:: DATA FOR THIS TASK ::
========
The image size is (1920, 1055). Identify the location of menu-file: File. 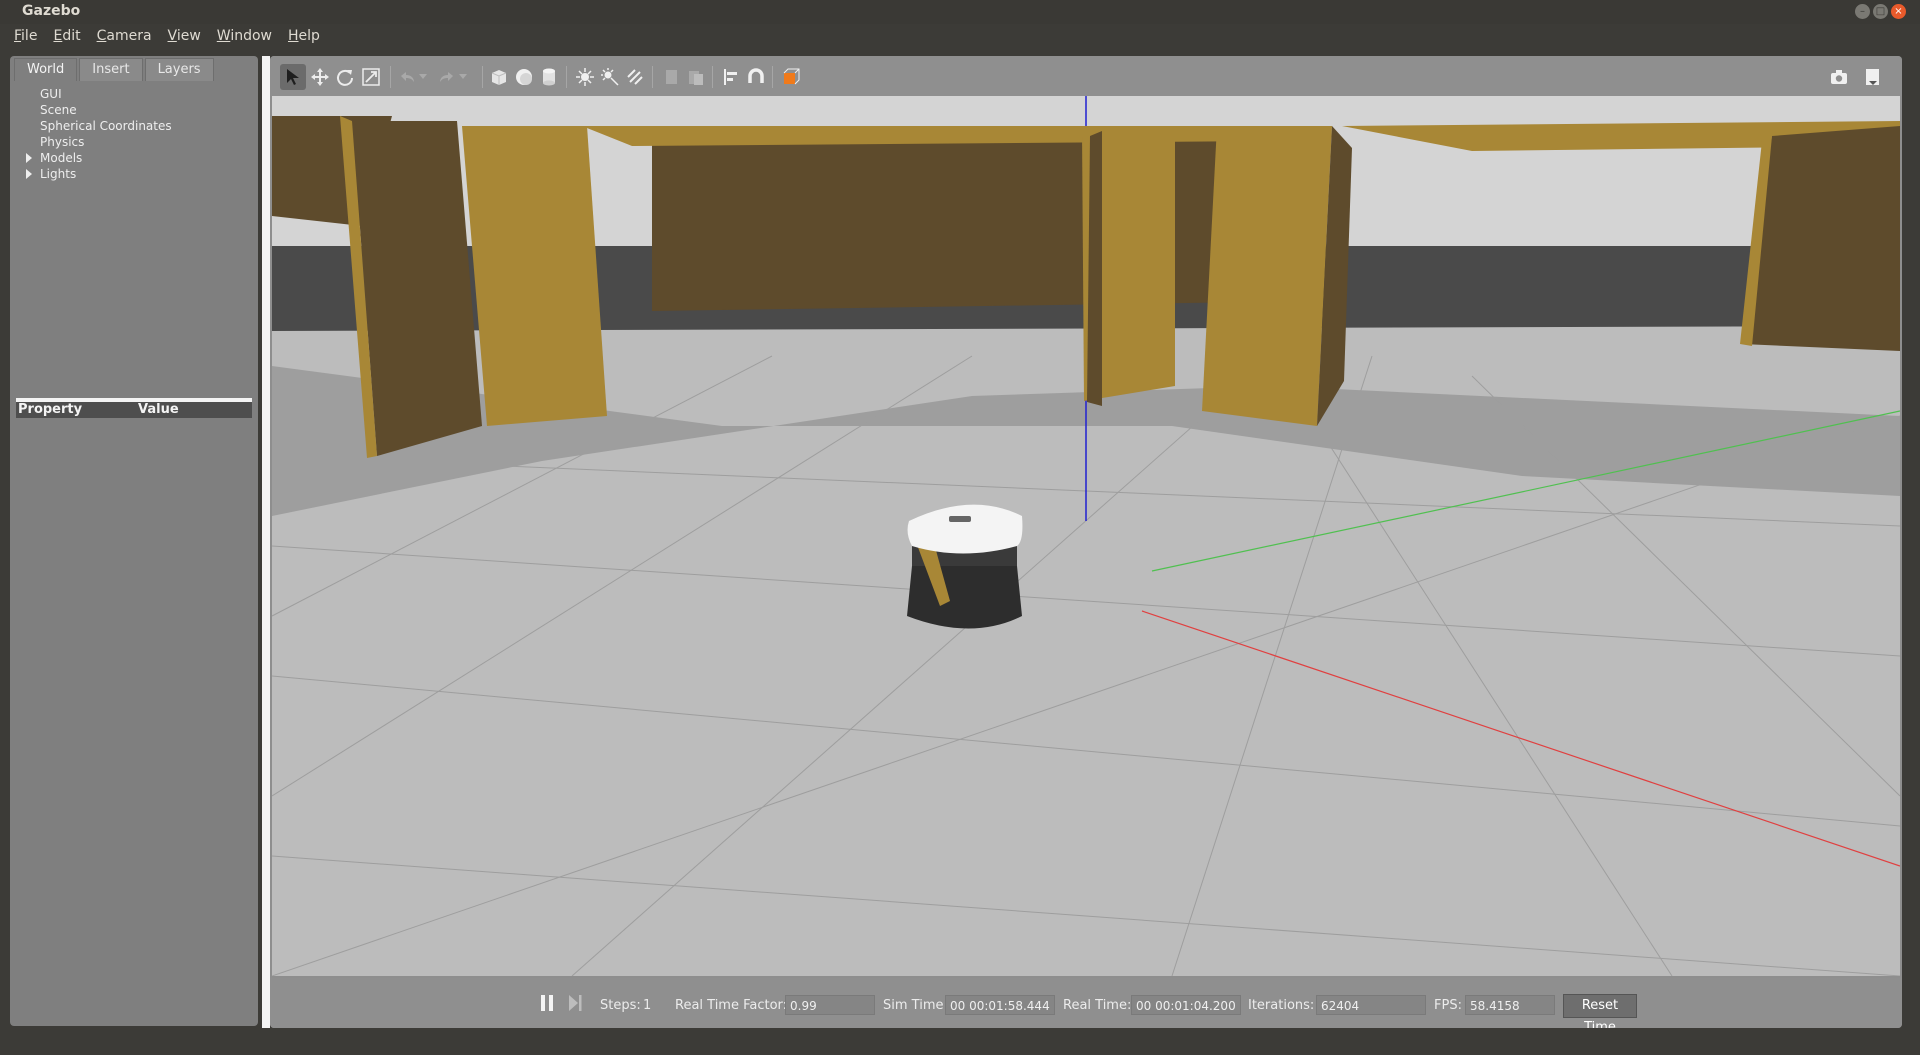
(26, 37).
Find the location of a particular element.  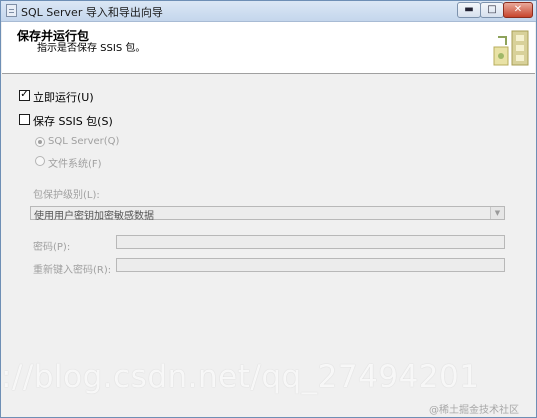

save-package-label: 保存 SSIS 包(S) is located at coordinates (73, 121).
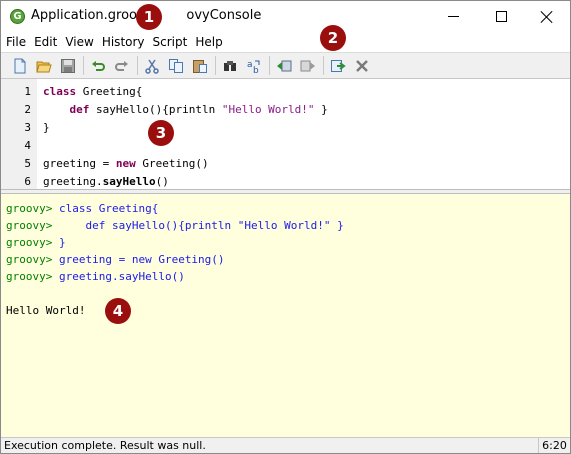 The height and width of the screenshot is (454, 571). I want to click on code-line: def sayHello(){println "Hello World!" }, so click(198, 110).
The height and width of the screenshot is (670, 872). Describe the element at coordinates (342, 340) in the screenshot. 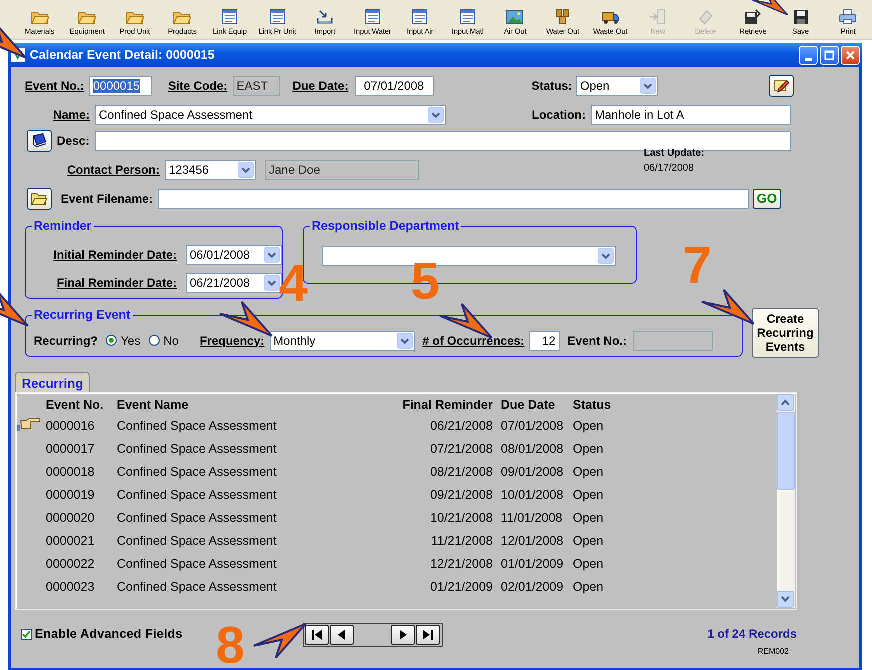

I see `frequency-dropdown: Monthly` at that location.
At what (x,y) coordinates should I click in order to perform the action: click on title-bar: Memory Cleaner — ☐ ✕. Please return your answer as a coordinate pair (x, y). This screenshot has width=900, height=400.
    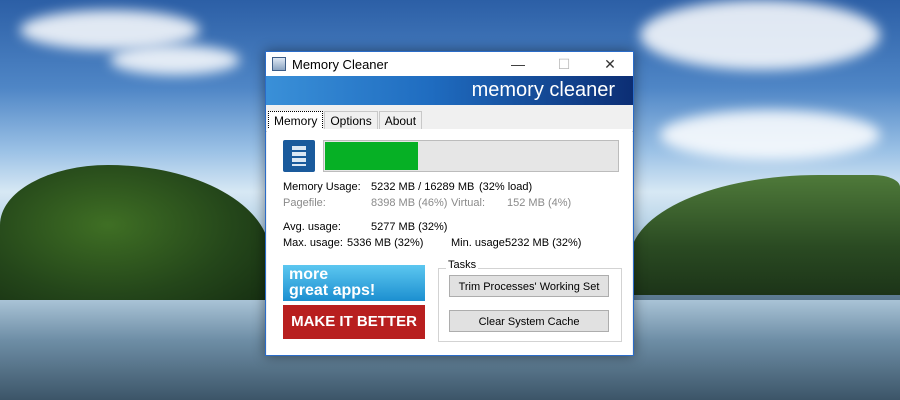
    Looking at the image, I should click on (450, 64).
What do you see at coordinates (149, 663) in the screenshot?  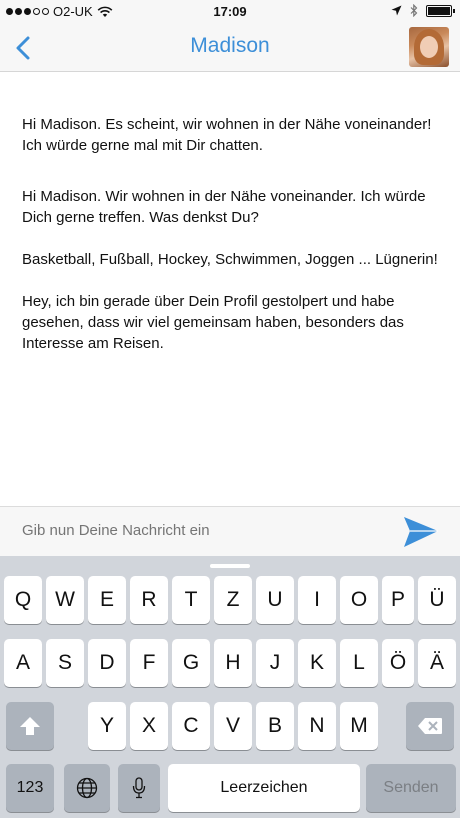 I see `key-f: F` at bounding box center [149, 663].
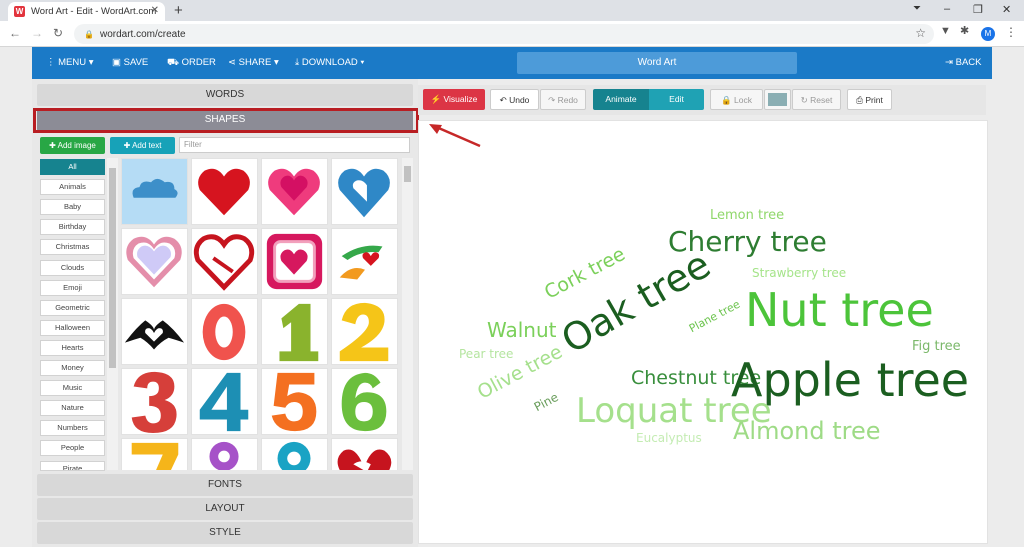 The height and width of the screenshot is (547, 1024). What do you see at coordinates (964, 30) in the screenshot?
I see `extensions-puzzle-icon: ✱` at bounding box center [964, 30].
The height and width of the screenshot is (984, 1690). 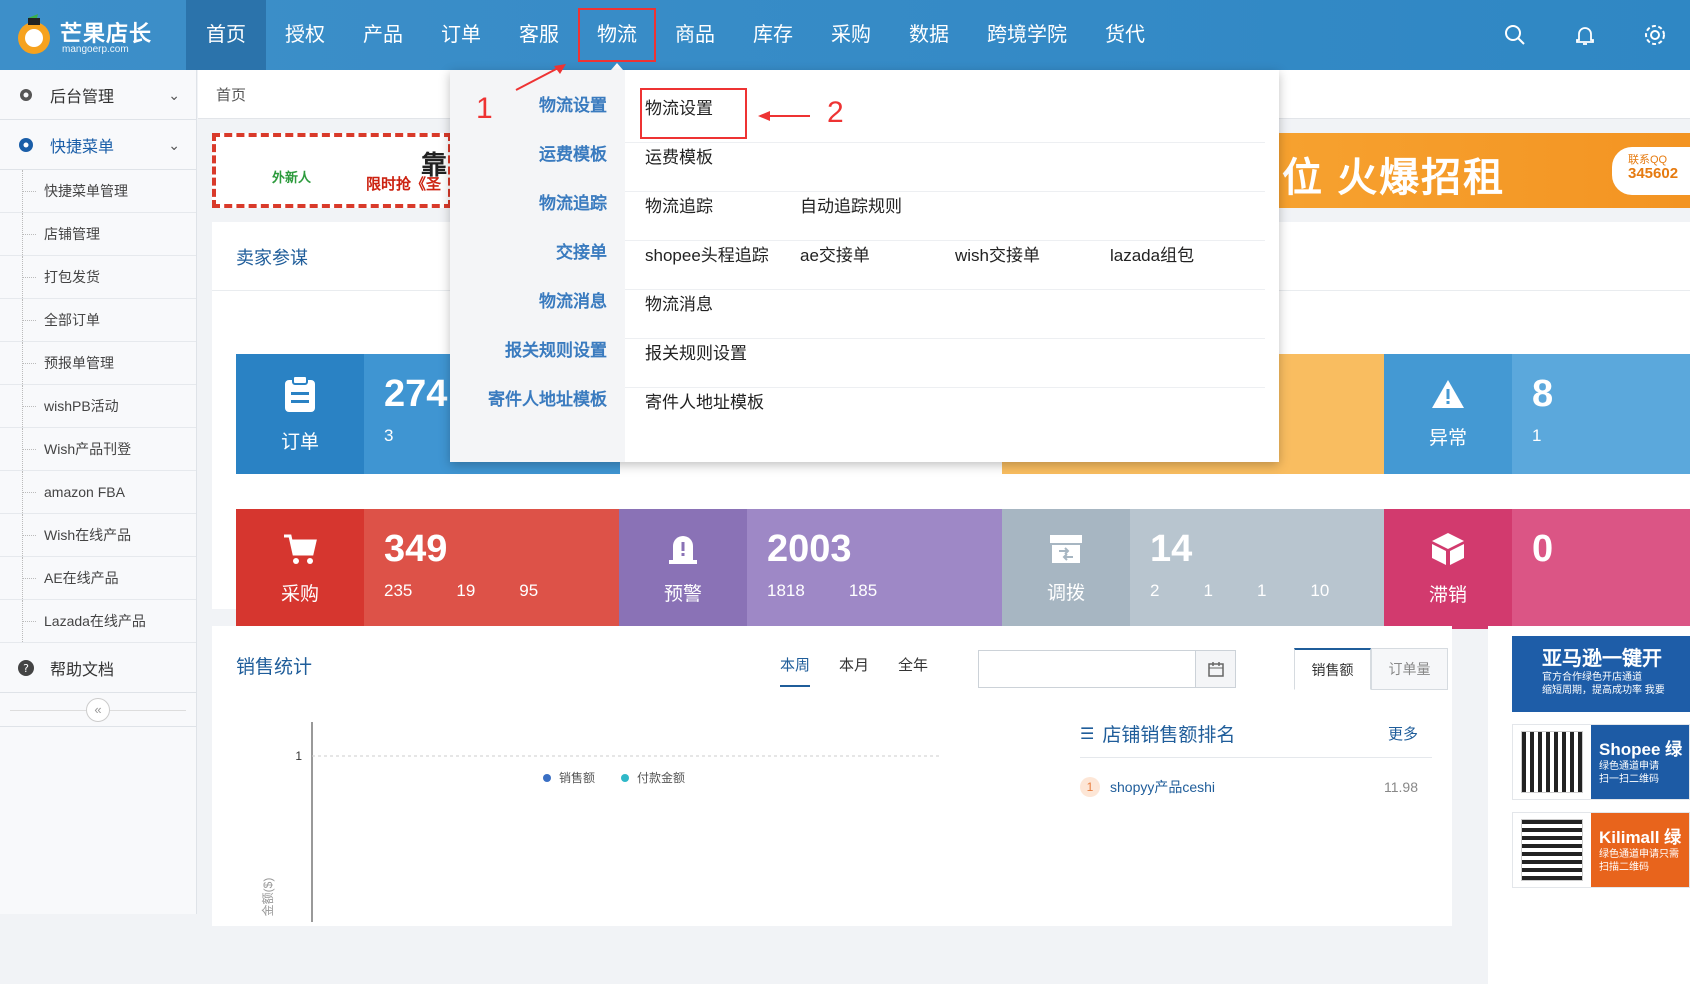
========
:: WHAT IS REQUIRED ::
Reproduce the records word for word, starting at the top and going on through the line with "Looking at the", leaving out the pictures.

:: ANSWER TO THIS EXERCISE ::
The image size is (1920, 1055). Identify the location of menu-file: File. 
(26, 37).
Find the location of a particular element.  

save-package-label: 保存 SSIS 包(S) is located at coordinates (73, 121).
 The height and width of the screenshot is (454, 571). I want to click on code-line: def sayHello(){println "Hello World!" }, so click(198, 110).
The height and width of the screenshot is (670, 872). Describe the element at coordinates (342, 340) in the screenshot. 

I see `frequency-dropdown: Monthly` at that location.
At what (x,y) coordinates should I click in order to perform the action: click on title-bar: Memory Cleaner — ☐ ✕. Please return your answer as a coordinate pair (x, y). This screenshot has width=900, height=400.
    Looking at the image, I should click on (450, 64).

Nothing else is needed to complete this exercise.